Perf: 2-4x speedup for ShermanMorrison _solve_2D2 by jberg5 · Pull Request #445 · nanograv/enterprise

jberg5 · 2026-04-25T13:18:59Z

2-4x speedup for

enterprise/enterprise/signals/signal_base.py

Line 1283 in 6335ff7

def _solve_2D2(self, X, Z):

A single numpy matrix multiplication is much faster than outer product + subtraction in a loop.
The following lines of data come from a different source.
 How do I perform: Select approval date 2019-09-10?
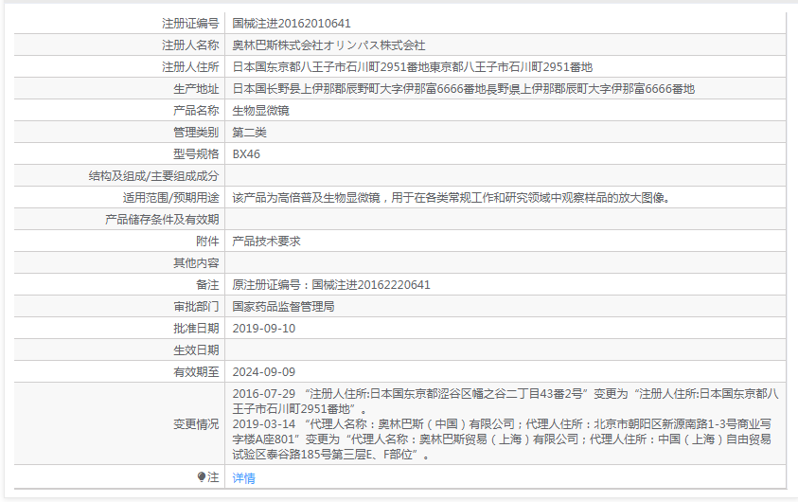[264, 329]
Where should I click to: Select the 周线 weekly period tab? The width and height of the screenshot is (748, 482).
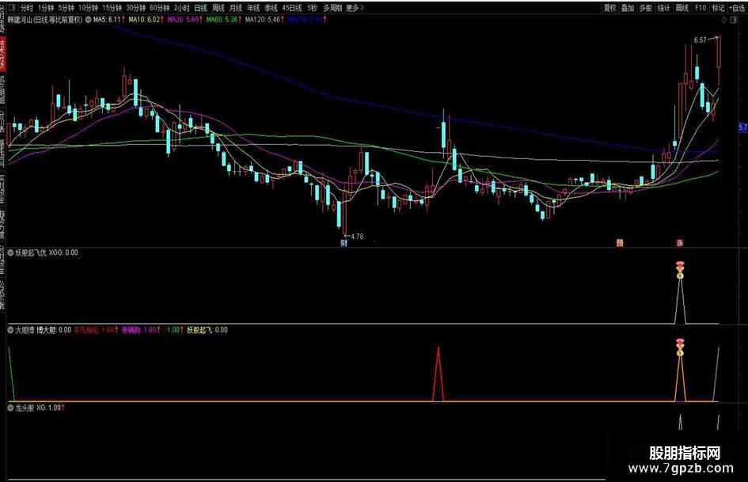218,8
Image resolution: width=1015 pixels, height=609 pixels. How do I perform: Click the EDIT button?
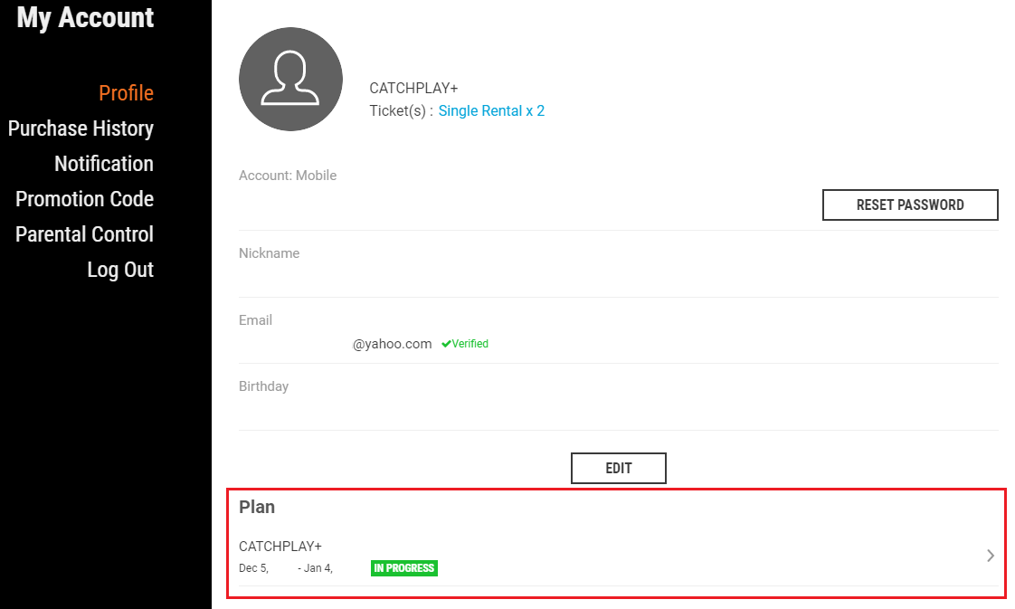coord(618,468)
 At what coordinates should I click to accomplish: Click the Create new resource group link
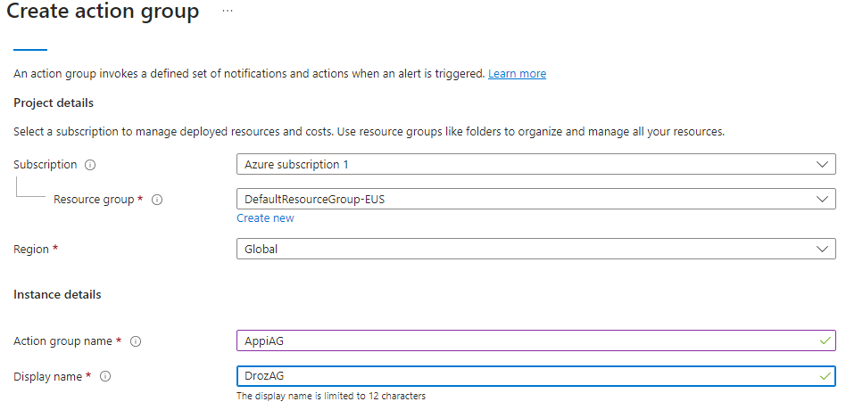tap(265, 218)
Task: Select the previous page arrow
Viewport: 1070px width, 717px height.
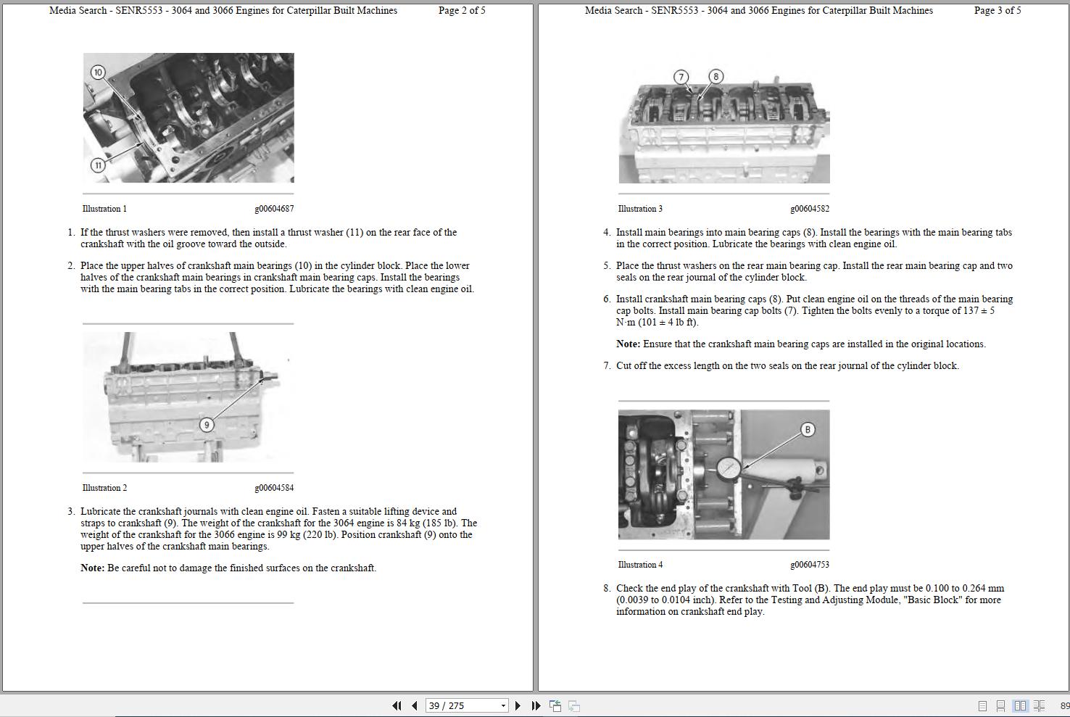Action: pyautogui.click(x=414, y=705)
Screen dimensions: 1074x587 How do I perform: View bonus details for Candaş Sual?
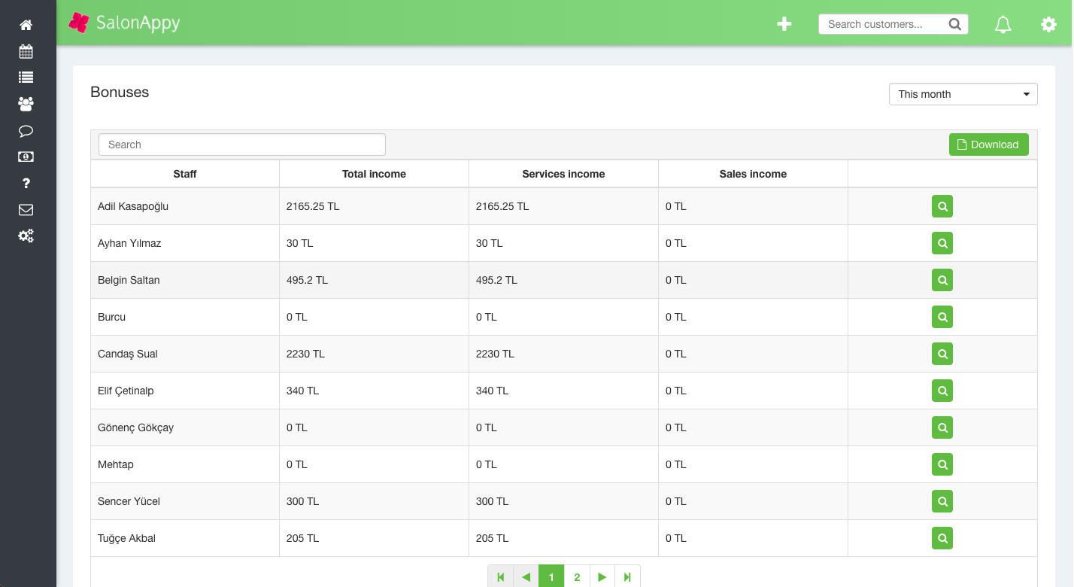(942, 354)
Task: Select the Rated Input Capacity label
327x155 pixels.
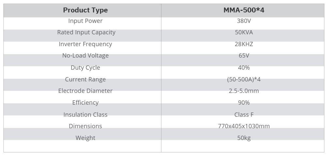Action: pyautogui.click(x=86, y=32)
We can make the _solve_2D2 correction anywhere from 10-100x faster (end to end speedup will be lower because other things are unchanged) just by accumulating all zn and xn terms into matrices, since the sum of scaled outer products is itself a matrix product, as long as you decompose beta:

$$ \sum_{i=1}^{E} \beta_i ; \mathbf{z}_i , \mathbf{x}_i^T = \sum_{i=1}^{E} \left(\sqrt{\beta_i};\mathbf{z}_i\right)\left(\sqrt{\beta_i};\mathbf{x}_i\right)^T = V^T W $$

where we define:

$$V \in \mathbb{R}^{E \times N_\text{basis}}, \quad V_{i,:} = \sqrt{\beta_i};\mathbf{z}_i$$

$$W \in \mathbb{R}^{E \times N_\text{basis}}, \quad W_{i,:} = \sqrt{\beta_i};\mathbf{x}_i$$

Note that this isn't really an algorithmic improvement; the total number of flops is going to be roughly the same. The speedup all comes from being able to use the BLAS dgemm kernel (and the corresponding speedup you see will depend on your hardware). There is a negligible memory overhead from larger intermediate matrices.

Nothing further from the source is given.